Der traditionelle Schiffskorso zum Feuerwerk mit Fahrgastschiffen aus ganz Deutschland wird allerdings wie schon berichtet und befürchtet in diesem Jahr nicht stattfinden können. Zwar fällt der Rheinpegel aktuell nicht mehr, liegt aber immer noch weit unterm Schnitt und wird sich, selbst wenn es durchgehend regnen sollte, bis Freitag nicht mehr so weit erhöhen, dass etwa Fahrgastschiffe vom Mittelrhein die Fahrt antreten könnten. Duisburg Kontor rechnet aber mit etwa sechs Schiffen aus der nähren Umgebung Duisburgs, etwa aus Wesel, Krefeld oder Düsseldorf, die an geeigneten Liegeplätzen dabei sein können.
Die DVG setzt zusätzliche Busse auch aus dem Duisburger Westen sowie Straßenbahnen zwischen Hauptbahnhof und Duisburger Norden ein, damit möglichst viele Menschen mit dem ÖPNV anreisen können - das gilt übrigens auch für die weiteren Hafenfest-Tage von Samstag bis Montag, 22. bis 24. August. Zu beachten ist, dass die Friedrich-Ebert-Brücke, von der aus das Feuerwerk abgeschossen wird, von 21.30 Uhr bis etwa 45 Minuten nach dem Ende des Feuerwerks, also etwa bis 0.15 Uhr, komplett gesperrt ist - auch für Fußgänger.

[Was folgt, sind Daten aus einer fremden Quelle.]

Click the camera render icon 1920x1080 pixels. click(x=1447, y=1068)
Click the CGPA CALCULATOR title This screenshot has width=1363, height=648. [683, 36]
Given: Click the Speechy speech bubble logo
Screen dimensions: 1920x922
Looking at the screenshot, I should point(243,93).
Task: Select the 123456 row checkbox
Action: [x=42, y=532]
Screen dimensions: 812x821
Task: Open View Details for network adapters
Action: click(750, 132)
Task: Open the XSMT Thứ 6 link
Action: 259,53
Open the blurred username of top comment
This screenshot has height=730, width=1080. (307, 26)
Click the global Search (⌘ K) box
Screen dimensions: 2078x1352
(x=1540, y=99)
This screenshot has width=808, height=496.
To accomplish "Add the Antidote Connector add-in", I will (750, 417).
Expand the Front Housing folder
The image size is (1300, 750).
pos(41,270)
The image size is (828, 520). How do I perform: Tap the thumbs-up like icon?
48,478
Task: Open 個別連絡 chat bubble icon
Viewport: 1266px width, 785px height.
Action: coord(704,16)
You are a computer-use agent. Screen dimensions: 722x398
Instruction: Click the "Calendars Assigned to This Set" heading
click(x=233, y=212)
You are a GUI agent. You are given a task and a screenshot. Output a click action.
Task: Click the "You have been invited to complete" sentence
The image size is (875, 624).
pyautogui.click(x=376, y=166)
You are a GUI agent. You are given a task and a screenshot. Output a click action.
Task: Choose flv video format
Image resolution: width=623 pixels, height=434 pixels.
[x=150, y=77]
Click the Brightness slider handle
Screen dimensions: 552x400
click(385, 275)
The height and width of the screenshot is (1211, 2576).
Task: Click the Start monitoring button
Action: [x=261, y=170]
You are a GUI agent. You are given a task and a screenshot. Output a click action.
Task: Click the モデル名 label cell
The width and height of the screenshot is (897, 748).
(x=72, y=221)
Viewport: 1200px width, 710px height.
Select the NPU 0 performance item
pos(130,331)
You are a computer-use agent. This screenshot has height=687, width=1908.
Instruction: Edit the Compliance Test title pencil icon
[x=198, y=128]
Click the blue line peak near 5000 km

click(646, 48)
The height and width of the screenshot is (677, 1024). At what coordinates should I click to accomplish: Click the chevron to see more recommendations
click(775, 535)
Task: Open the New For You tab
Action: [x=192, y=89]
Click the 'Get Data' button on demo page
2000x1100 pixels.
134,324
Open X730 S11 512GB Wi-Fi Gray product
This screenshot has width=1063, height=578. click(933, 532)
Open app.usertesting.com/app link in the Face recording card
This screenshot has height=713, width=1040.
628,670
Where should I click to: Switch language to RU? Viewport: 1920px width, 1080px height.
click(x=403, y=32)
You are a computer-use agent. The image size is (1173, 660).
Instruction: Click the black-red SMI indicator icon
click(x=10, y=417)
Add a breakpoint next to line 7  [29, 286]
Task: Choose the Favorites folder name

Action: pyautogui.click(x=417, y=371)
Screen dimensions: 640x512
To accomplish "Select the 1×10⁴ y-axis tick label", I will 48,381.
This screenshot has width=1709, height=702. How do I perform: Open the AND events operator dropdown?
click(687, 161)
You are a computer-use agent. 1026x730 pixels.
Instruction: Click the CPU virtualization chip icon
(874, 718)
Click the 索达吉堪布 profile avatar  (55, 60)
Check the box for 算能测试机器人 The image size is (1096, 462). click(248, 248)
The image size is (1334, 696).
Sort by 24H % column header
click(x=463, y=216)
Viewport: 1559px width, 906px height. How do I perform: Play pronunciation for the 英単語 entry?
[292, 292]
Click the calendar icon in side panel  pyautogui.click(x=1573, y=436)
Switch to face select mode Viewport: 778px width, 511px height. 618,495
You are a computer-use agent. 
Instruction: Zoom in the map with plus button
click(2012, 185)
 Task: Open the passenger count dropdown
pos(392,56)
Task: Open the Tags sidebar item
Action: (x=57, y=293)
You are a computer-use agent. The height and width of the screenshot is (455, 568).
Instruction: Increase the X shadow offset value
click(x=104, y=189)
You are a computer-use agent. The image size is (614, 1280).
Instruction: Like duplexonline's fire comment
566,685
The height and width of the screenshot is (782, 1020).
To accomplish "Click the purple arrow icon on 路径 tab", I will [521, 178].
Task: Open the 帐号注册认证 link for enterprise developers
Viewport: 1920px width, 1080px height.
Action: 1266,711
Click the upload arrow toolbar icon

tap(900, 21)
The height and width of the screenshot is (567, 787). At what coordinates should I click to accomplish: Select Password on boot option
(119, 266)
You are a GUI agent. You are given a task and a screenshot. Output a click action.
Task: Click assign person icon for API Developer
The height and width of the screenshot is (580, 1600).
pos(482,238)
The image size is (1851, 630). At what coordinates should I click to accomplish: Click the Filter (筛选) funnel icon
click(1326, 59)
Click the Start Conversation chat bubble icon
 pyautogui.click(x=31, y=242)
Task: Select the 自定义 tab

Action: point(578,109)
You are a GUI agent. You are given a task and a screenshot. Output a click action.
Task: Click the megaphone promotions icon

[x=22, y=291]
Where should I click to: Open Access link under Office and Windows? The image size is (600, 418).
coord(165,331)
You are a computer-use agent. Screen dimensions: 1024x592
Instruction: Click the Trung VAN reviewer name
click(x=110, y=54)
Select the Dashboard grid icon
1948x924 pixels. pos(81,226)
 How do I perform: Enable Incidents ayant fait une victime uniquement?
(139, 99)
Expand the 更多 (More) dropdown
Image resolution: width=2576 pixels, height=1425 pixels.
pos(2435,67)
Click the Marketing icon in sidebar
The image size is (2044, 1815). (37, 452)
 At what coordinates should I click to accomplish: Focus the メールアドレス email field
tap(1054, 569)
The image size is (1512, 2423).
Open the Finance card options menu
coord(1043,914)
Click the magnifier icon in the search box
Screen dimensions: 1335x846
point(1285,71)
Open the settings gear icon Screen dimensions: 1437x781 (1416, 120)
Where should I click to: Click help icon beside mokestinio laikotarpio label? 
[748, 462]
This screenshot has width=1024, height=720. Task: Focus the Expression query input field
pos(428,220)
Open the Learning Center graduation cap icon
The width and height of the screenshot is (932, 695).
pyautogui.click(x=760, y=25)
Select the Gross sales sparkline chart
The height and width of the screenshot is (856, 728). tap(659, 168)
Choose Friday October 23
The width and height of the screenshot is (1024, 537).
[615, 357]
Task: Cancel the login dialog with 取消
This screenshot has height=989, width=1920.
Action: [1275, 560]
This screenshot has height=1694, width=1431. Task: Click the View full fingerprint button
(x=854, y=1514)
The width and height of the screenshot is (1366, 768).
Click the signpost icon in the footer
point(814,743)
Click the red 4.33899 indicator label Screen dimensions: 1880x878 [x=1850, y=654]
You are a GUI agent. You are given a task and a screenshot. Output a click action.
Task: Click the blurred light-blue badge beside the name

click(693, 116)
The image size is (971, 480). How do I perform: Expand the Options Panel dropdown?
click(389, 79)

Das Feuerwerk, mit dem das Ruhrorter Hafenfest traditionell eröffnet wird, zieht Zehntausende Besucher in den Duisburger Hafenstadtteil (und mindestens Hunderte auch auf die linke Duisburger Rheinseite nach Homberg) und ist überregional bekannt als das größte Feuerwerk überm Rhein zwischen Köln und Emmerich.